Le soulèvement algérien, depuis le 22 février, dépasse le cadre des contestations qui se sont succédé en Algérie depuis les émeutes de la faim de 1988, les révoltes de Kabylie de 2001 jusqu’aux récentes protestations du sud de l’Algérie en 2016 contre l’exploitation du gaz de schiste. Plusieurs vagues d’enquêtes d’opinion produites par Arab Barometer, un centre de recherche qui se définit comme non partisan et regroupe plusieurs universités américaines et groupes de chercheurs régionaux, permettent d’expliquer de manière précise les sources du soulèvement et montrent qu’il s’apparente aux révoltes politiques des « printemps arabes » de 2011.
Ces enquêtes révèlent, dès 2016, une évolution très nette de l’opinion en faveur d’un soulèvement populaire. L’Algérie se singularise des autres pays de la région par une forte coïncidence entre un niveau élevé de griefs de la population, révélés par un très faible niveau de confiance dans le gouvernement, et une grande aspiration au changement politique, avec un très fort engagement pour la démocratie. Entre 2013 et 2016, le niveau de confiance dans le gouvernement s’est effondré (le score passe de 70 en 2013 à 35 en 2016), se situant en 2016 au niveau le plus bas de la région Moyen-Orient et Afrique du Nord.
En revanche, le « sentiment de sécurité physique personnelle ou familiale » s’est amélioré entre les deux dates, passant de 50 en 2011 à 56 en 2013, et 60 en 2016, un niveau situé au-dessus des autres pays de la région, près d’une décennie après le retour de la paix civile que la loi de concorde nationale de 1999 avait autorisé. Malgré l’acharnement du pouvoir à jouer sur la peur des années 1990, ce « capital peur de l’insécurité » a donc volé en éclats. Le spectre d’une « menace islamiste » ne semble plus opérer non plus, les partis islamistes modérés ayant été intégrés au jeu politique.
Fortes aspirations à la démocratie politique
Dans ce contexte, la détérioration profonde de la confiance dans le pouvoir ne se traduit pas par l’appel à une personnalité providentielle, mais par une augmentation très sensible des aspirations à la démocratie politique. Elles se situent, en 2016, au niveau le plus élevé des pays de la région.
La détérioration de la confiance dans le gouvernement coïncide avec une chute brutale du « sentiment de sécurité économique », qui passe entre 2013 et 2016 d’un score de 57 à 37. La question de la rente pétrolière et gazière semble avoir joué un rôle fondamental dans cette évolution.
Après la concorde civile et le boom pétrolier des années 2000, le pouvoir n’a cessé de subventionner massivement la consommation, tout particulièrement après 2011 à la suite des soulèvements du « printemps arabe ». Déjà, en 2011, l’engouement populaire pour le « printemps arabe » avait fait chuter les scores de confiance dans le gouvernement à des niveaux aussi bas et les scores concernant l’aspiration à la démocratie à des niveaux aussi élevés qu’ils l’ont été en 2016. Cela aurait dû alerter les autorités, mais une occasion a été manquée de mettre en place des réformes profondes dans de meilleures conditions économiques.
________________________
◆ **CONSIGNES**
a – Répondez à ces questions d'après le texte sur le soulèvement algérien.
(i) Quel score de confiance dans le gouvernement l'Algérie obtenait-elle en 2013 ?
(ii) Quel niveau le « sentiment de sécurité physique personnelle ou familiale » atteignait-il en 2016 ?
(iii) Entre quels scores le « sentiment de sécurité économique » a-t-il chuté de 2013 à 2016 ?
b – Poursuivez le texte sur le soulèvement algérien à partir de sa dernière phrase.

◆ **DONNÉES FOURNIES**
________________________
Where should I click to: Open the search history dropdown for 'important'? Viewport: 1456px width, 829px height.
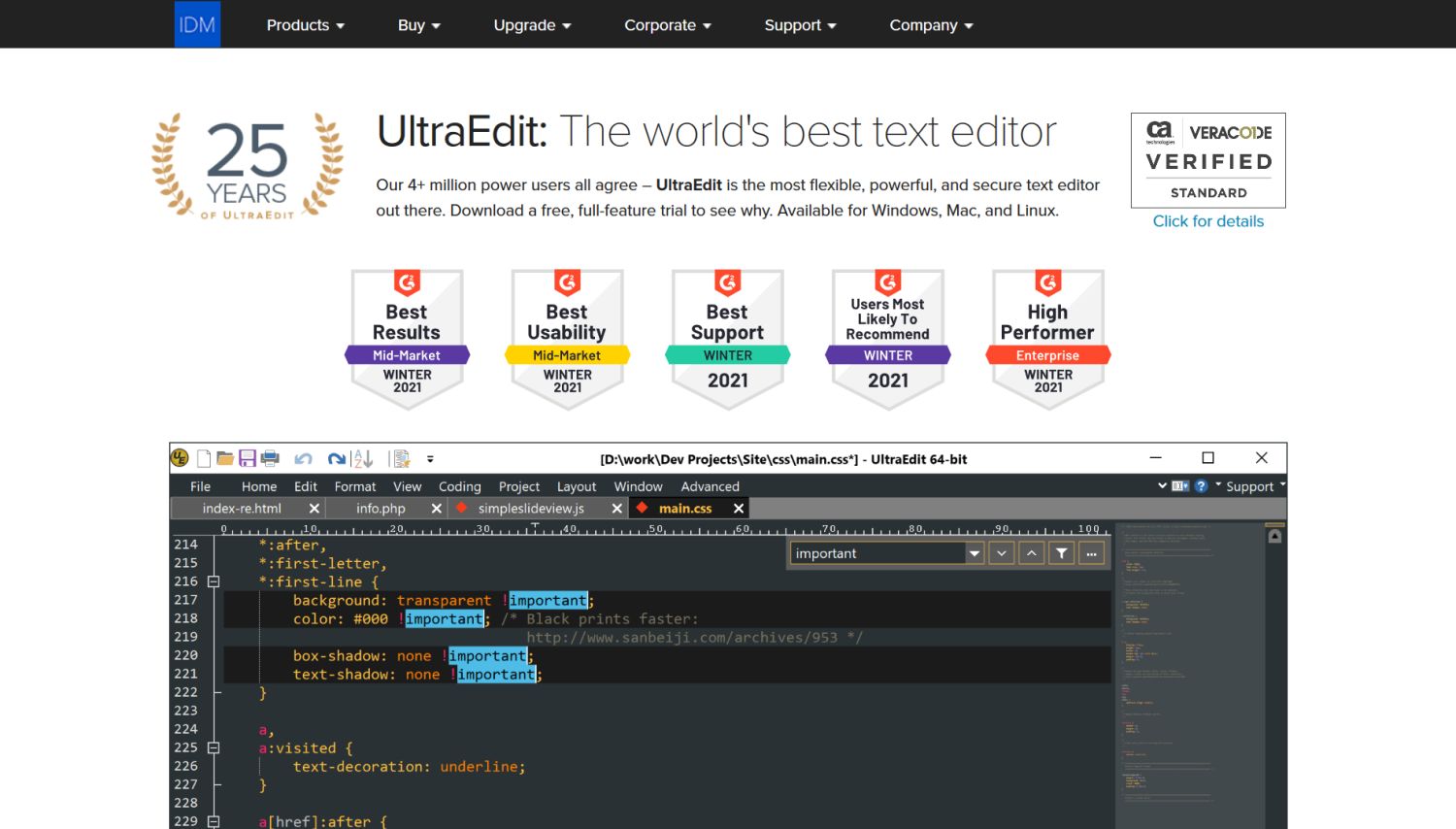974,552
________________________
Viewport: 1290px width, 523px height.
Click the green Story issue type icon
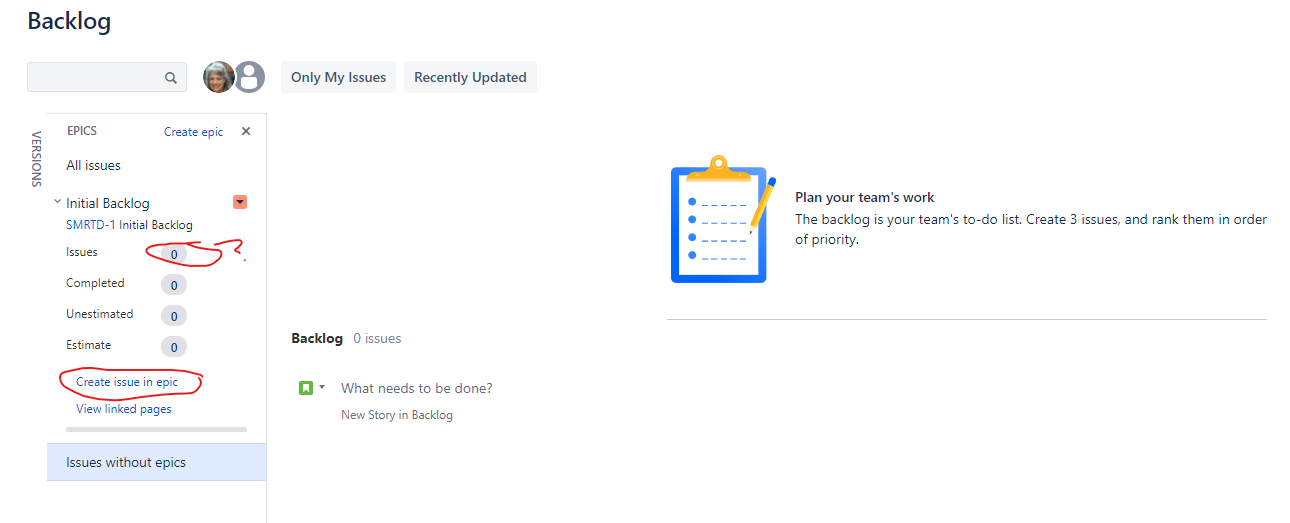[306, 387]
________________________
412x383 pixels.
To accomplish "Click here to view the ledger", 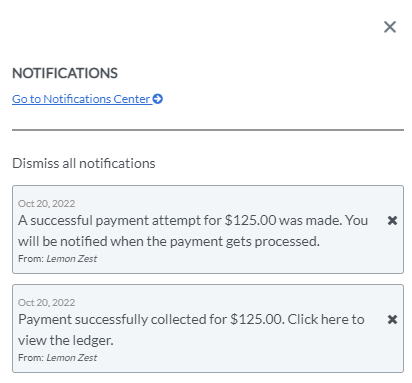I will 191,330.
________________________
◆ **RÉPONSES**
a –
(i) 70
(ii) 60
(iii) De 57 à 37

b –
Le déficit public a atteint 15,7 % du PIB en 2016
L’occasion d’un changement de cap a été gâchée par une augmentation des dépenses publique tous azimuts et par des promesses de réformes constitutionnelles qui, rétrospectivement, n’ont pas donné les résultats escomptés, par exemple en matière d’accès à une justice indépendante. Depuis lors, 30 % du PIB sont distribués en subventions, dans le but de neutraliser les velléités de contestation populaire et de désarmer les partis de l’opposition en les intégrant financièrement au pouvoir.
Les Algériens ont observé avec soin les développements dans les autres pays de la région. Le soulèvement actuel bénéficie des leçons qu’ils en ont tirées, conférant au mouvement populaire une remarquable maturité politique
Mais, avec l’effondrement des cours du pétrole en 2014-2015, la situation économique s’est dégradée fortement. Le déficit public a atteint 15,7 % du PIB en 2016. Les réserves de change ont fondu, passant entre 2013 et 2018 de 200 milliards de dollars [178 milliards d’euros] à 80 milliards. Pour éviter de réveiller « la rue », le gouvernement n’a pas fait des efforts importants d’ajustement et de réforme du système. Les velléités de réforme, d’abord en 2015 par le gouvernement Sellal, puis par celui d’Abdelmadjid Tebboune, ont été furieusement combattues par un système politique exsangue et divisé et n’ont pas réussi à modifier la relation clientéliste entre les entreprises proches du pouvoir et l’Etat.
Avec le retour d’Ahmed Ouyahia en 2017, le pouvoir a sifflé la fin de ces tentatives et mené une politique macroéconomique aventureuse fondée sur la planche à billets, à hauteur de 35 % du PIB en deux ans. Une légère remontée du prix du baril a fait croire aux autorités que l’accalmie serait suffisante pour faire coïncider une politique économique risquée avec le calendrier électoral d’avril 2019.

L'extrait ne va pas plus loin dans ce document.